• [ЗАДАНИЯ]
1. Соответствуют ли тексту о теме мщения у Лермонтова утверждения (а), (б), (в)? Для каждого ответьте «да» или «нет» и приведите решающие слова текста дословно. (а) В поэме «Азраил» мотив мести отсутствует или еще не успел развиться. (б) Роман «Вадим» был завершен. (в) Самой большой и содержательной поэмой третьего варианта темы мстителя является «Литвинка».
2. Какая эпоха, согласно тексту о теме мщения у Лермонтова, послужила материалом для романа «Вадим»?
3. Верните дословно отрывок из текста о теме мщения у Лермонтова от слов «Иначе выглядят герои» до слов «существующему творению бога.» включительно.

• [СТРАНИЦА]
Тема мщения — о ней говорилось уже выше — одна из самых настойчивых в стихотворном эпосе молодого Лермонтова. Можно сказать, что в своих поэмах он всесторонне исследует различные проявления мести и подразделяет их.
Лермонтов изображает целый ряд героев, мстящих за свое личное ущемление из ревности или по обычаю кровавой мести. Месть их оторвана от интересов остальных людей, эгоистически замкнута, античеловечна и не просветлена мыслью о добре, на которое «зло» может иногда надеяться. Они ведут себя так, как будто им все дозволено. Отсюда — зловещая атмосфера, окружающая образы мстителей в поэмах кавказского цикла и в «Боярине Орше».
Иначе выглядят герои юношеских поэм Лермонтова о «падшем ангеле». Этой темой объединены ранние редакции «Демона», «Азраил» и «Ангел смерти». Если исключить поэму «Азраил», в которой мотив мести отсутствует или еще не успел развиться, персонажи этих произведений также являются мстителями. Но зло рождается в их душах из высоких побуждений: они — высокие герои. Их конфликт с богом и с миром строится не только на личной обиде, он тяготеет к универсальной форме, имеет своим источником мысль о несправедливости, лежащей в основе всего мироздания. Они скорбят не только за себя, но и за весь обиженный богом мир и мстят не какому-нибудь отдельному обидчику, а всему существующему творению бога.
Третий вариант темы мстителя развит Лермонтовым в «Литвинке» (образ Клары) и особенно в «Последнем сыне вольности» и «Измаил-Бее». Герои этих поэм фактически противопоставлены мстителям-индивидуалистам, которых изображал Лермонтов в «Каллы» и «Хаджи-Абреке». Воля к мести, выношенная в душах прекрасной литвинки — гордой и лицемерной Клары, последнего сына новгородской вольности — Вадима и пасмурного вольнолюбца Измаил-Бея, порождена не только «малой» обидой, нанесенной им лично, но и «большой» обидой, от которой страдает их родина. Поэтому их месть возвышенна и по сути благородна, а поведение их служит образцом гражданской доблести. Самой большой и содержательной из этих поэм является стихотворная повесть «Измаил-Бей».
Тема одинокого мстителя, вступившего в союз с борющимся народом, поставлена также в романе «Вадим» — единственном прозаическом произведении молодого Лермонтова (не завершен). Исключительная смысловая насыщенность этого неоконченного романа и время его создания позволяют считать его своего рода идейной энциклопедией юношеского творчества Лермонтова. Пользуясь возможностями прозаического повествования, Лермонтов пытается ввести образ своего основного титанического, одинокого героя в более широкий контекст, чем в предшествующих произведениях. Поэт окружает этот образ и социально-бытовой обстановкой (как было в его драмах), и большой политической историей (как в «Измаил-Бее»), а также авторскими философско-психологическими комментариями (как в лирике). При этом материалом к роману служили Лермонтову не экзотический Кавказ, а русский быт и русская история недавнего прошлого — эпохи пугачевского восстания.

• [ИСХОДНЫЕ ДАННЫЕ]
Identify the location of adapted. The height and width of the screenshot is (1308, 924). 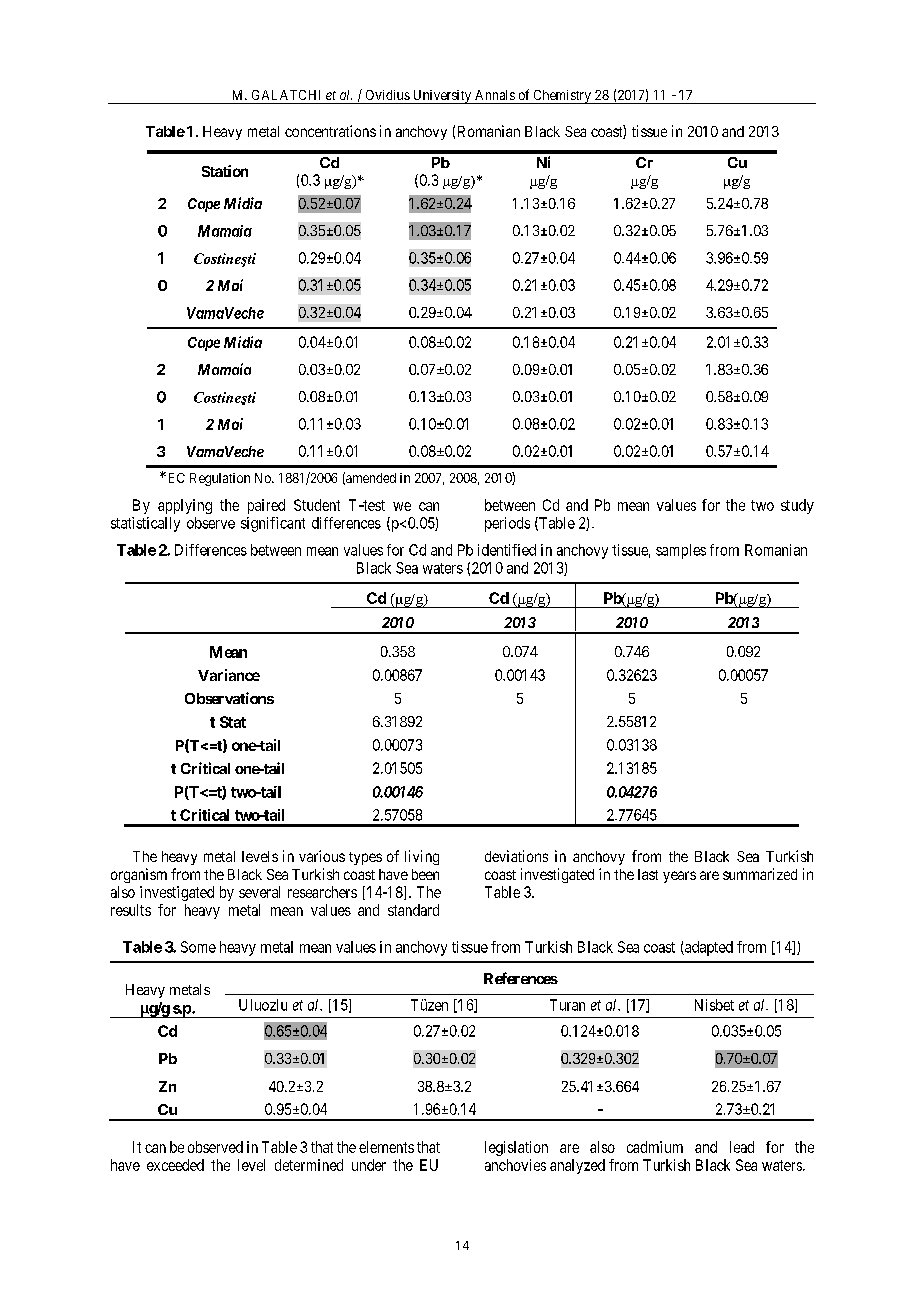
(708, 948).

• [ОТВЕТЫ НА ЗАДАНИЯ]
1.
(а) Да: «Если исключить поэму «Азраил», в которой мотив мести отсутствует или еще не успел развиться».
(б) Нет: «единственном прозаическом произведении молодого Лермонтова (не завершен)».
(в) Нет: «Самой большой и содержательной из этих поэм является стихотворная повесть «Измаил-Бей»».

2. Эпоха пугачевского восстания.

3.
Иначе выглядят герои юношеских поэм Лермонтова о «падшем ангеле». Этой темой объединены ранние редакции «Демона», «Азраил» и «Ангел смерти». Если исключить поэму «Азраил», в которой мотив мести отсутствует или еще не успел развиться, персонажи этих произведений также являются мстителями. Но зло рождается в их душах из высоких побуждений: они — высокие герои. Их конфликт с богом и с миром строится не только на личной обиде, он тяготеет к универсальной форме, имеет своим источником мысль о несправедливости, лежащей в основе всего мироздания. Они скорбят не только за себя, но и за весь обиженный богом мир и мстят не какому-нибудь отдельному обидчику, а всему существующему творению бога.